TASK TO COMPLETE -
All of the data is to be copied without a single change.

===== EXTRACTED INFORMATION =====

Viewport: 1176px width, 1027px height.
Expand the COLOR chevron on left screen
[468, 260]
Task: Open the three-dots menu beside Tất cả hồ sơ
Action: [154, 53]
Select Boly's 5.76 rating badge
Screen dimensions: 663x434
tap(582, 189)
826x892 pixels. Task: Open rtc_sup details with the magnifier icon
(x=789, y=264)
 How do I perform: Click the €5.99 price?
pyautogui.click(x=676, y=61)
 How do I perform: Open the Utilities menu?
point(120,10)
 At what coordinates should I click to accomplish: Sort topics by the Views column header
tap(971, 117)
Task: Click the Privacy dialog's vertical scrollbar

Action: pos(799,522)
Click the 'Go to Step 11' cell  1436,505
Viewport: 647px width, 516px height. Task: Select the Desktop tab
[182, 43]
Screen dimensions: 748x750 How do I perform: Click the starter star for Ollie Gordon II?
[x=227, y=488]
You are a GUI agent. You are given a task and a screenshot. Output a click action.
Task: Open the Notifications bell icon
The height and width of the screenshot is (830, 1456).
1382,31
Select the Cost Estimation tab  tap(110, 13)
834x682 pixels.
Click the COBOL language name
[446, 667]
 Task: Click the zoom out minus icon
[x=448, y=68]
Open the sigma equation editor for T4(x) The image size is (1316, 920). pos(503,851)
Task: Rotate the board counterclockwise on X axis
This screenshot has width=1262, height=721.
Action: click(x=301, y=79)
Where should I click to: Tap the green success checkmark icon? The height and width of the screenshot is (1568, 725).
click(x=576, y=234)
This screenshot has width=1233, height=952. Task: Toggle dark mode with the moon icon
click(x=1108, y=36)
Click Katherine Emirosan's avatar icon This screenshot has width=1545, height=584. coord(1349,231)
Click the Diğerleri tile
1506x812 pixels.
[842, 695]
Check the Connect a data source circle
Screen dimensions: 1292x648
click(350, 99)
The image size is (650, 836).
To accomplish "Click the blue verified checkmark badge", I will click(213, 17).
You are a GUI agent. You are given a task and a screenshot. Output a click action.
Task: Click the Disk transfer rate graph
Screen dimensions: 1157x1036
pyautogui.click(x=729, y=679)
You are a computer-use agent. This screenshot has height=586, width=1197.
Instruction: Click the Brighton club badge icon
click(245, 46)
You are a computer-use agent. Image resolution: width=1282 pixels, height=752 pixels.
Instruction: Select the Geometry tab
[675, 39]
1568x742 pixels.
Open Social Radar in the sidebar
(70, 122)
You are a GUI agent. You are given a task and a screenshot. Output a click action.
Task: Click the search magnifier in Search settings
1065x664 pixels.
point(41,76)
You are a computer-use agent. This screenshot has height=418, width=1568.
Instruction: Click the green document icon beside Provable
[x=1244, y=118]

=====

EXERCISE RESULT -
Viewport: 1176px width, 1027px height.
Expand the COLOR chevron on left screen
[468, 260]
Task: Open the three-dots menu beside Tất cả hồ sơ
Action: [154, 53]
Select Boly's 5.76 rating badge
Screen dimensions: 663x434
tap(582, 189)
826x892 pixels. Task: Open rtc_sup details with the magnifier icon
(x=789, y=264)
 How do I perform: Click the €5.99 price?
pyautogui.click(x=676, y=61)
 How do I perform: Open the Utilities menu?
point(120,10)
 At what coordinates should I click to accomplish: Sort topics by the Views column header
tap(971, 117)
Task: Click the Privacy dialog's vertical scrollbar

Action: pos(799,522)
Click the 'Go to Step 11' cell  1436,505
Viewport: 647px width, 516px height. Task: Select the Desktop tab
[182, 43]
Screen dimensions: 748x750 How do I perform: Click the starter star for Ollie Gordon II?
[x=227, y=488]
You are a GUI agent. You are given a task and a screenshot. Output a click action.
Task: Open the Notifications bell icon
The height and width of the screenshot is (830, 1456).
1382,31
Select the Cost Estimation tab  tap(110, 13)
834x682 pixels.
Click the COBOL language name
[446, 667]
 Task: Click the zoom out minus icon
[x=448, y=68]
Open the sigma equation editor for T4(x) The image size is (1316, 920). pos(503,851)
Task: Rotate the board counterclockwise on X axis
This screenshot has width=1262, height=721.
Action: click(x=301, y=79)
Where should I click to: Tap the green success checkmark icon? The height and width of the screenshot is (1568, 725).
click(x=576, y=234)
This screenshot has width=1233, height=952. Task: Toggle dark mode with the moon icon
click(x=1108, y=36)
Click Katherine Emirosan's avatar icon This screenshot has width=1545, height=584. coord(1349,231)
Click the Diğerleri tile
1506x812 pixels.
[842, 695]
Check the Connect a data source circle
Screen dimensions: 1292x648
click(350, 99)
The image size is (650, 836).
To accomplish "Click the blue verified checkmark badge", I will click(213, 17).
You are a GUI agent. You are given a task and a screenshot. Output a click action.
Task: Click the Disk transfer rate graph
Screen dimensions: 1157x1036
pyautogui.click(x=729, y=679)
You are a computer-use agent. This screenshot has height=586, width=1197.
Instruction: Click the Brighton club badge icon
click(245, 46)
You are a computer-use agent. Image resolution: width=1282 pixels, height=752 pixels.
Instruction: Select the Geometry tab
[675, 39]
1568x742 pixels.
Open Social Radar in the sidebar
(70, 122)
You are a GUI agent. You are given a task and a screenshot. Output a click action.
Task: Click the search magnifier in Search settings
1065x664 pixels.
point(41,76)
You are a computer-use agent. This screenshot has height=418, width=1568.
Instruction: Click the green document icon beside Provable
[x=1244, y=118]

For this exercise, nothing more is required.